**EXERCISE OBJECTIVE**
The answer must be every line below that contains the string "will".

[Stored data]
--------------------------------------------------

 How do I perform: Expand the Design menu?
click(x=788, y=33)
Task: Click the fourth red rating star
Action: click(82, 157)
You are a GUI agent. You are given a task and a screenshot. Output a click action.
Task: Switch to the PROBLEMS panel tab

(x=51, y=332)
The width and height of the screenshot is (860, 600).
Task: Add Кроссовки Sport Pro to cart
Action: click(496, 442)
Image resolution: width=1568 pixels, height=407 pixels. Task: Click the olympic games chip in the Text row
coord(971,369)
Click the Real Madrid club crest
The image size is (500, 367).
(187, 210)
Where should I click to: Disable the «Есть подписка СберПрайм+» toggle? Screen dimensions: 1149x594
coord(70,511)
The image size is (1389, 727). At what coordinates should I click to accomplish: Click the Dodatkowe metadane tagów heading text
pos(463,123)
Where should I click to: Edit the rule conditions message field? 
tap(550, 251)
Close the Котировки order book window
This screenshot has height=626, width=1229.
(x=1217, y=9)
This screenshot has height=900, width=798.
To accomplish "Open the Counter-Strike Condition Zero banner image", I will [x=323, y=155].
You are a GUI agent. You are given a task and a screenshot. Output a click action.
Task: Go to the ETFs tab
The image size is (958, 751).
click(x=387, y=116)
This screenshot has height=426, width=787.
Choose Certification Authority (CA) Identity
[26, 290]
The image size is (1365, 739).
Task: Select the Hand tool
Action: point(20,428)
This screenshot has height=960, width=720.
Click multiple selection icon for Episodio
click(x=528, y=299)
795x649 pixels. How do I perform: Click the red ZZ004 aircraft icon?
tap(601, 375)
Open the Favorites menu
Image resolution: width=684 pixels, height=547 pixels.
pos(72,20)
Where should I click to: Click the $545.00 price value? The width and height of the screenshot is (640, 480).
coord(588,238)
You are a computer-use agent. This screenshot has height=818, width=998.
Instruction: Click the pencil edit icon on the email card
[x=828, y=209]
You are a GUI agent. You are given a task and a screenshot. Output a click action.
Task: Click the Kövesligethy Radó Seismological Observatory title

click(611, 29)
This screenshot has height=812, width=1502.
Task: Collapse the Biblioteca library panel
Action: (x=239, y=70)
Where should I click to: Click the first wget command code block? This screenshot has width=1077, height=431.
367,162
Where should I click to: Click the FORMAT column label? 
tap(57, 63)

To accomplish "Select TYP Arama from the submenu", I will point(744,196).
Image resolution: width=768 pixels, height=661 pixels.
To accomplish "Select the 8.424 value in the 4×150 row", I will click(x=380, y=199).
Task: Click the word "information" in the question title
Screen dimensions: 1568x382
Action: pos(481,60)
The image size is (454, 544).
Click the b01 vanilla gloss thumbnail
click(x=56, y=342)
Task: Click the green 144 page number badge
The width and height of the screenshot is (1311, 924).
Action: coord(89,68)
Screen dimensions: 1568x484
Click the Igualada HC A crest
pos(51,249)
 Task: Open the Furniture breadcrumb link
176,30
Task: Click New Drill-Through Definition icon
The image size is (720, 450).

--------------------------------------------------

**TASK OUTPUT**
To accomplish "Open the Counter-Strike Condition Zero banner image", I will [x=323, y=155].
To accomplish "Select TYP Arama from the submenu", I will point(744,196).
To accomplish "Select the 8.424 value in the 4×150 row", I will click(x=380, y=199).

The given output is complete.